AI's evolution is behind Kim's introduction of HBF. AI has progressed from training to inference, and again to agent AI. Going beyond answering a single question and stopping, agent AI performs a sequence of tasks such as reading emails, organizing documents, searching external materials, and making judgments. As Multimodal AI, which processes not only text but also images, video, and audio simultaneously, is combined with this, the amount of data AI must handle and its memory requirements are growing to a level different from before.
This is why memory is becoming more important. Explaining the transformer model, the basic structure of current AI models, Kim said, "The KV cache generated in the process of AI understanding the input is not simple data but a kind of codebook that contains the relationships between words and concepts," adding, "I call this the language of god that AI uses." This KV cache is continually referenced in the process of generating words one by one, and as context grows and goes Multimodal, its size increases from hundreds of gigabytes (GB) to terabytes (TB), and in some cases to tens of TB.

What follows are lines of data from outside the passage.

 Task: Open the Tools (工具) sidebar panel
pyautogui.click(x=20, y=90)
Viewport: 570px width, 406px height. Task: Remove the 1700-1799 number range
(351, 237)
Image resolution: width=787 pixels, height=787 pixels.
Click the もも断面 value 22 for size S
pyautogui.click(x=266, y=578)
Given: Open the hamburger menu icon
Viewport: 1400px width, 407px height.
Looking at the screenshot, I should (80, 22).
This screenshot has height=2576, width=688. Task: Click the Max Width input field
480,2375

The problem is that such massive memory cannot be handled by existing HBM alone. Kim said, "No matter how much you stack HBM, it is around 200 GB," adding, "The moment the KV cache grows to hundreds of GB or TB, HBM alone is structurally impossible." He explained, "The reason AI is slow to produce the first word and its overall generation speed drops ultimately comes down to memory limits."

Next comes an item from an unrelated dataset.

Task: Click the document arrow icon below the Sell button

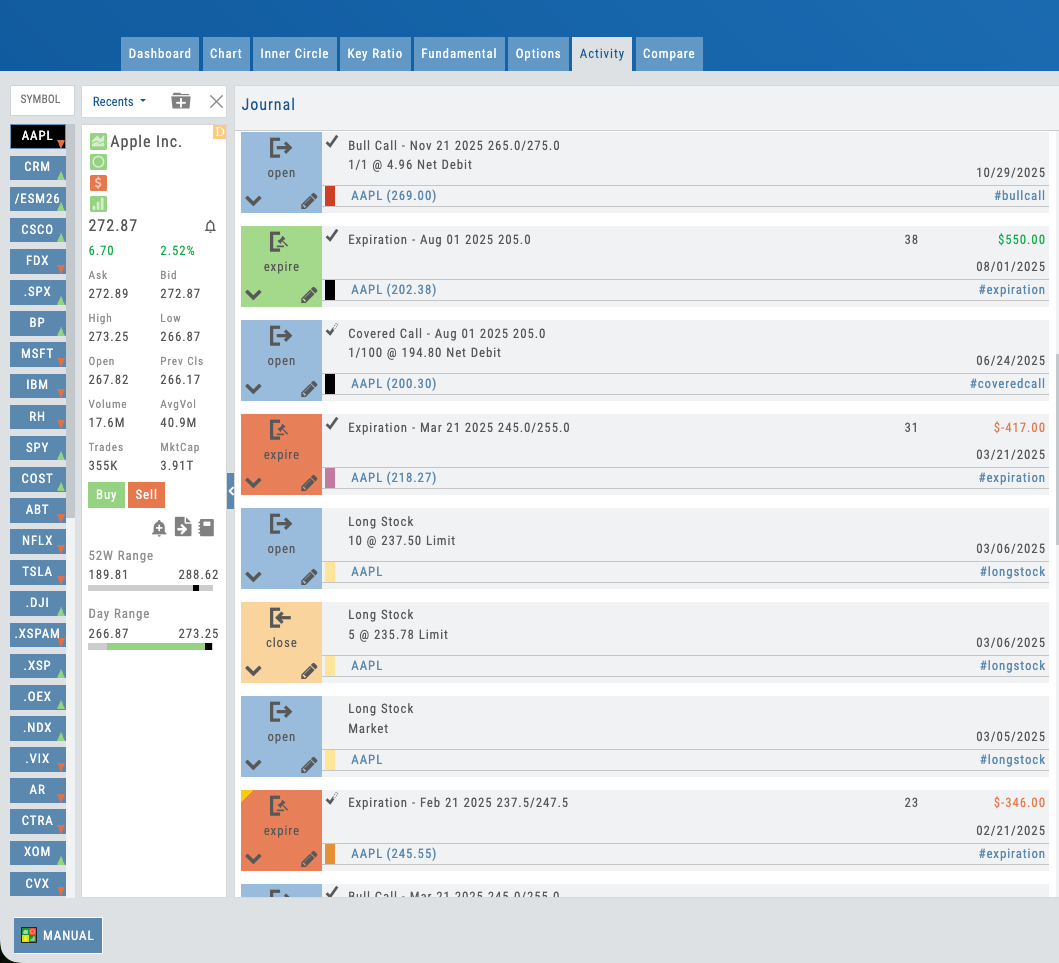Action: point(183,528)
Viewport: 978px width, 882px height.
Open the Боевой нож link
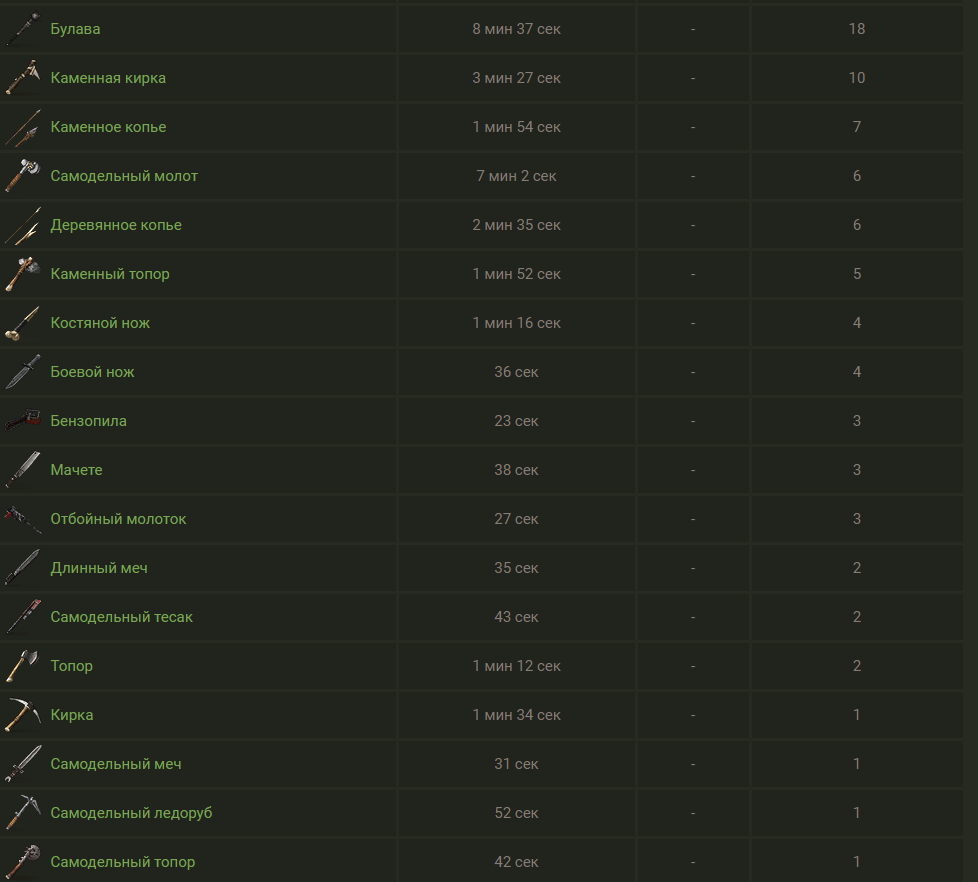tap(92, 372)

The solution Kim presented is HBF. HBF is a memory based on high-capacity NAND flash; it is slower than HBM but much faster than an SSD, and above all, it can greatly expand memory capacity. Kim compared this to a library. "If HBM is the reference book on your desk, HBF is the bookshelf right next to you. In an open-book exam, the desk alone is not enough; you eventually have to pull books from the shelf," he said. As agent and Multimodal AI advance, this "bookshelf-type memory" becomes essential.

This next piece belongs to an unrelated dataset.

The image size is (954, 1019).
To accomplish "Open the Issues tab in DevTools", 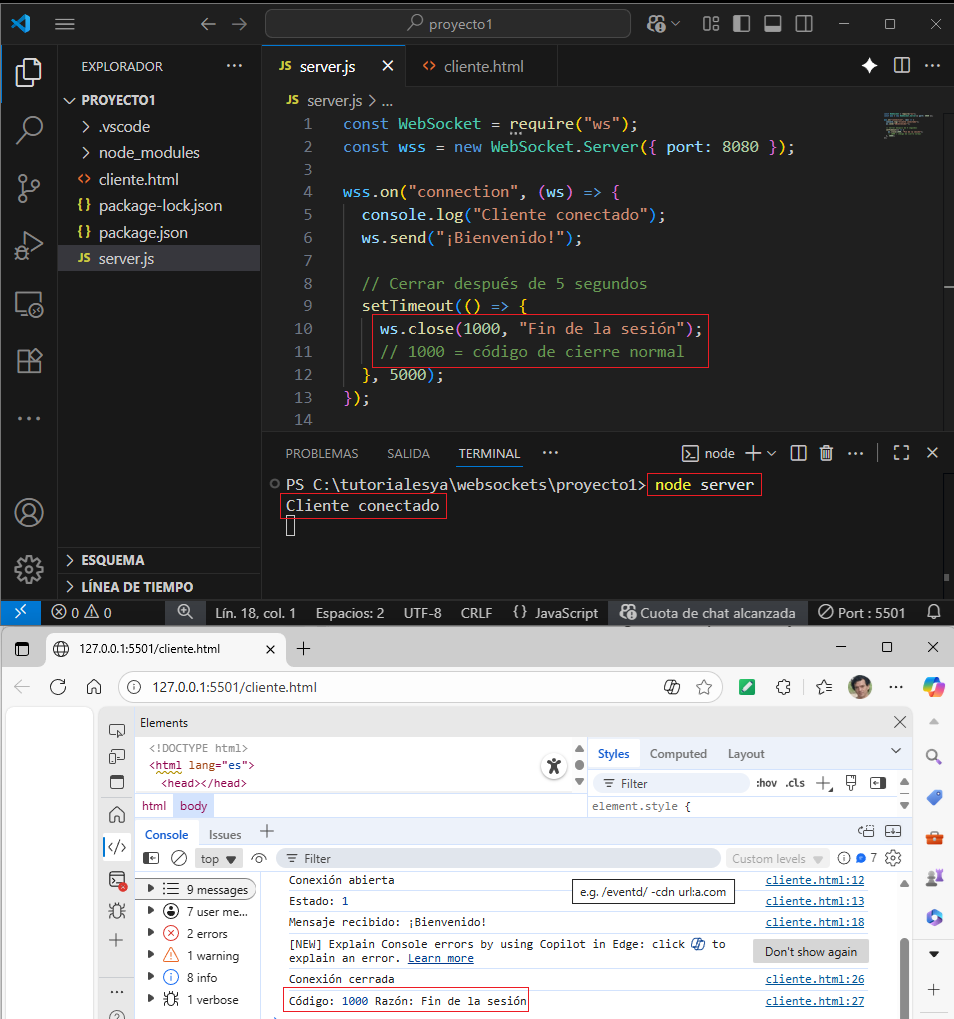I will [x=224, y=834].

In fact, Nvidia has said it will introduce a dedicated platform called Inference Context Memory Storage, which stores AI conversation context, in its next-generation architecture Vera Rubin. CEO Jensen Huang said at CES 2026, "This platform will grow into a massive storage market that handles the working memory of AI worldwide." The industry sees a high possibility that HBF will be adopted as the core memory of this new platform. Just as HBM has established itself as the core memory of graphics processing units (GPUs), HBF could emerge as the standard memory for AI inference storage.
That day, Kim also unveiled a memory architecture roadmap that includes HBF. Initially, HBF will first be applied in inference-centered environments. Large KV caches and long-context data will be handled by HBF, while high-bandwidth computation and model parameter processing will be handled by HBM. In other words, HBM handles areas that need speed, and HBF handles areas that need capacity. Kim explained that as AI workloads expand, HBF's role and share within the memory system will continue to grow.
Kim described this trend as a competition for memory leadership in the AI era. In the past, the CPU in the PC era and the application processor (AP) in the smartphone era defined computer architecture, but in the AI era, memory architecture has emerged as the key factor that determines performance and scalability. In particular, he directly mentioned Samsung Electronics and SK hynix, saying, "In fact, Korea is the only country that can do HBM and HBF at the same time." Because the number of corporations that possess both HBM and NAND flash is limited, he said both companies have competitiveness.
Kim stressed that GPU performance improvements and changes in memory architecture are inseparable. No matter how fast the GPU that handles AI computation becomes, if the supporting memory hierarchy does not keep up, both performance and scalability will inevitably hit a ceiling. For this reason, he predicted that global GPU corporations will further strengthen cooperation with Korean memory corporations.
Kim said, "As long as the current computer architecture and AI models are maintained, AI will have no choice but to keep using more memory. By 2038, demand for HBF will surpass HBM," adding, "The AI performance race is shifting from computation-centered to memory architecture competition, and whoever first designs and leads the memory hierarchy that encompasses HBM and HBF will set the direction of the industry."